I am trying to split the cells into multiple rows by comma and make the groupby count. One complication is that sometimes I get strange whitespace after the split (I don't understand why and I cannot replicate the strange case). This would make the groupby count wrong. To overcome this, I could strip out the whitespace after each split. My question is how to make the process more 'integrated' - accommodating the whitespace stripping and fewer repeated lines.

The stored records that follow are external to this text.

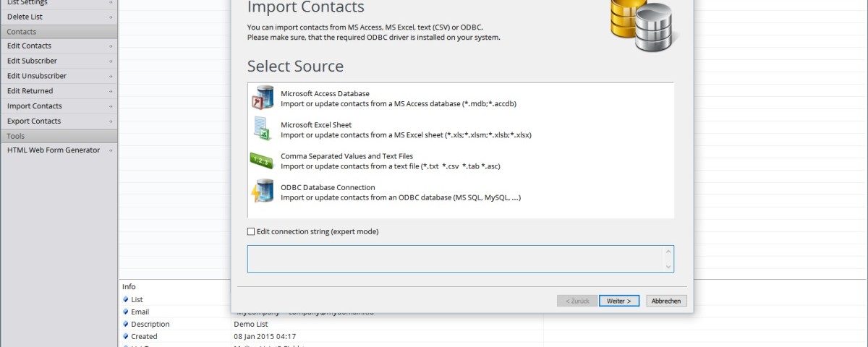Click inside the connection string text field

[456, 259]
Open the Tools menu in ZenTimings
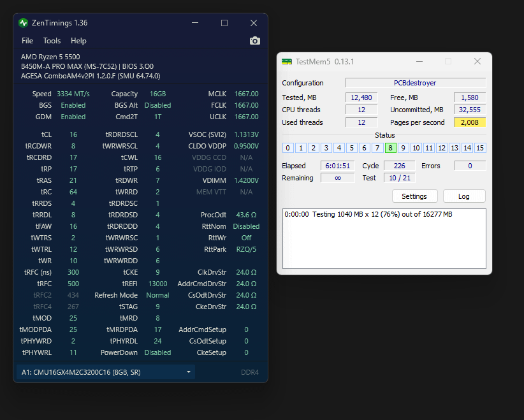 52,41
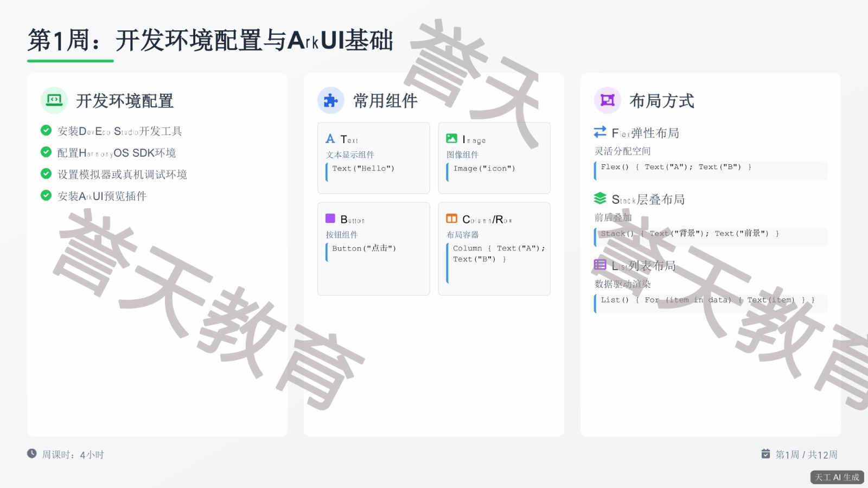Click the green Image component icon
The image size is (868, 488).
click(x=451, y=139)
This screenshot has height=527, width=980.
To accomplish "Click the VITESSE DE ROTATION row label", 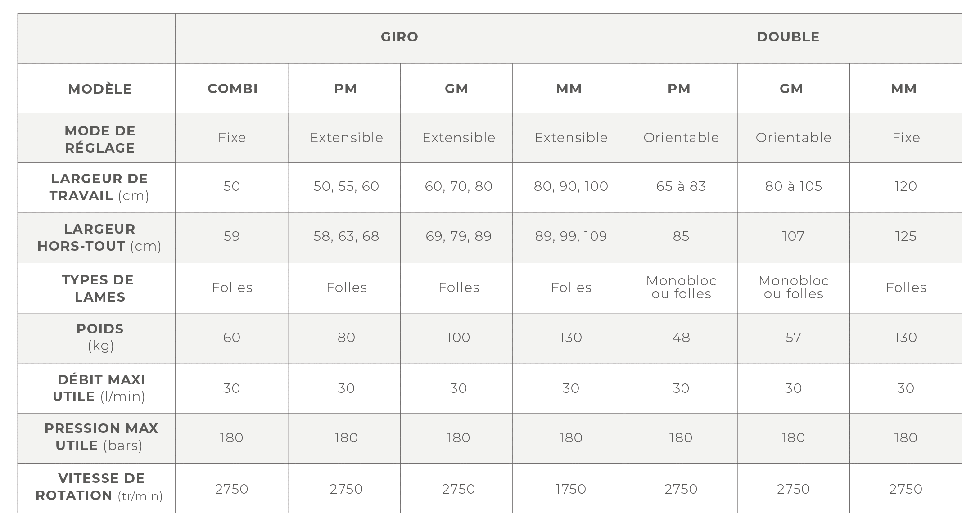I will point(99,487).
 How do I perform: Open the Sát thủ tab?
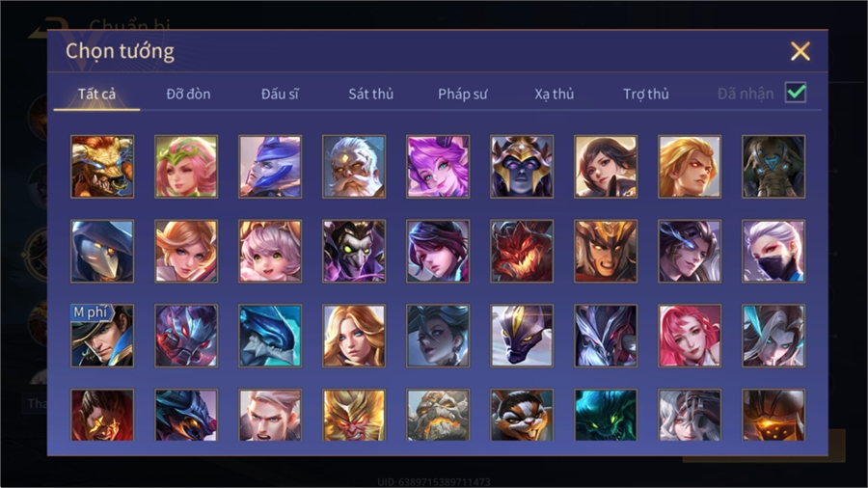point(371,95)
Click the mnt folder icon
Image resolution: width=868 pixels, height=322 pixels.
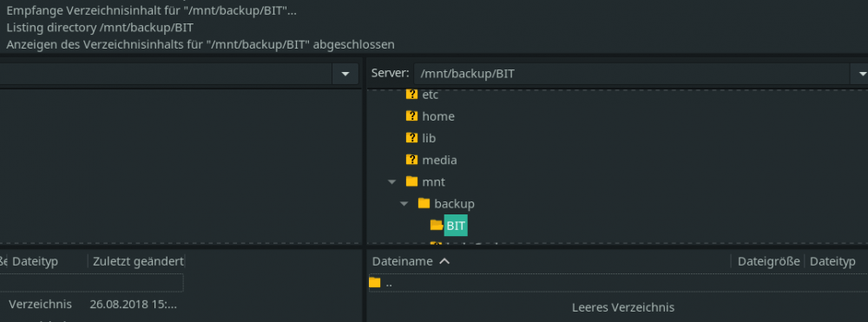tap(411, 181)
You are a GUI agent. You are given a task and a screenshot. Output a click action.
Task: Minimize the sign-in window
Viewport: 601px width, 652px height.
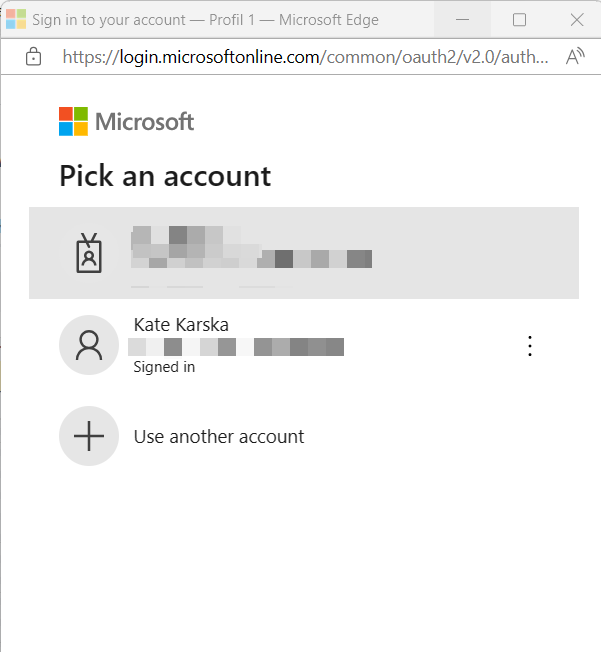click(463, 19)
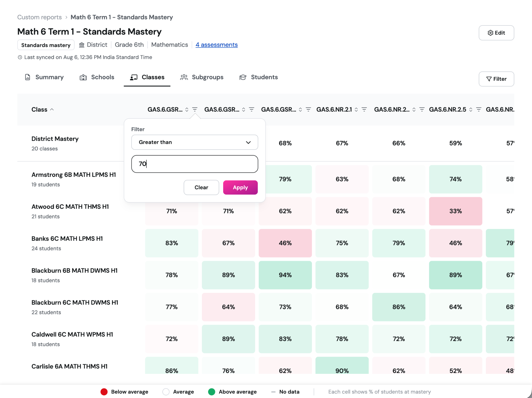Screen dimensions: 532x398
Task: Switch to the Summary tab
Action: click(44, 77)
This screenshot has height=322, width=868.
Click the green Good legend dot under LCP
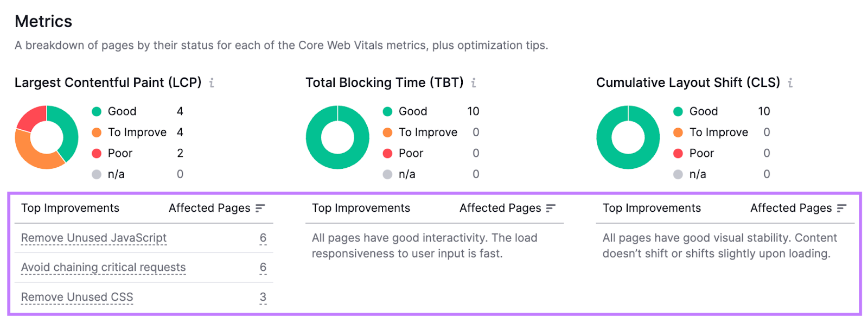point(97,111)
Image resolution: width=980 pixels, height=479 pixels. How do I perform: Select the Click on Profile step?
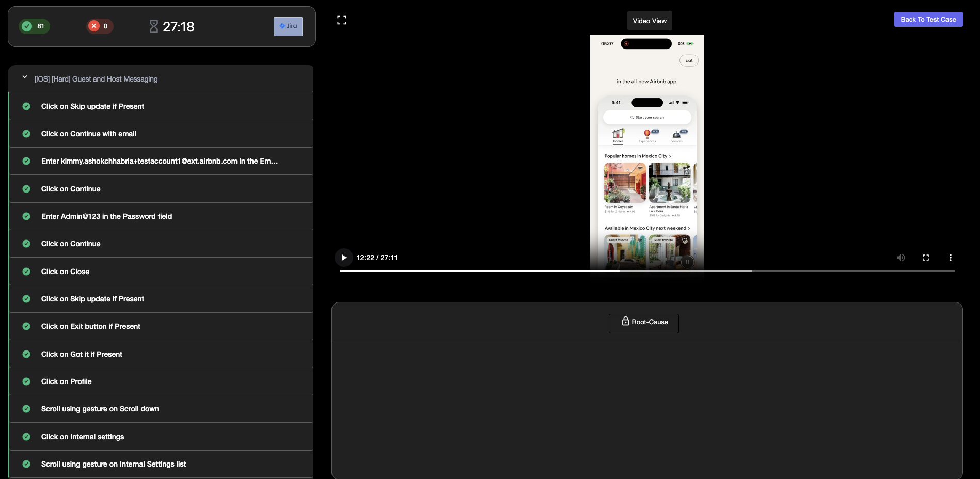(66, 381)
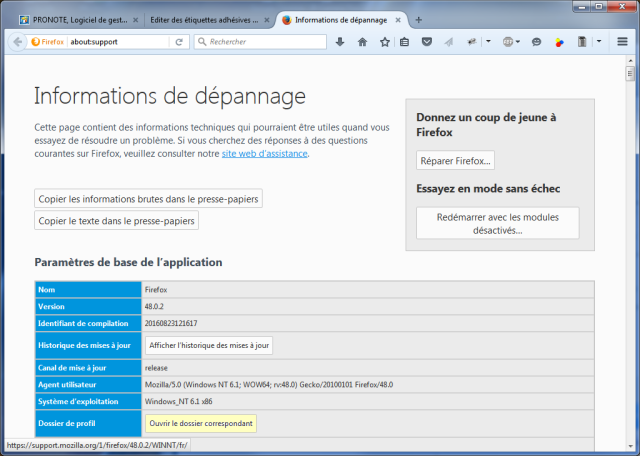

data = {'place':["US", "Japan", "UK", "Japan", "UK"],
'colour':["red", "yellow", "blue", "red", "green"],
'fruit1':["organge, apple", "apple", "organge, dragon fruit, watermelon", "organge, others", "others"],
'fruit2':["apple, organge", "others", "watermelon, dragon fruit, organge", "watermelon", "others"]}
df = pd.DataFrame(data)
df
dt = (df.set_index(['place', 'colour', 'fruit1'])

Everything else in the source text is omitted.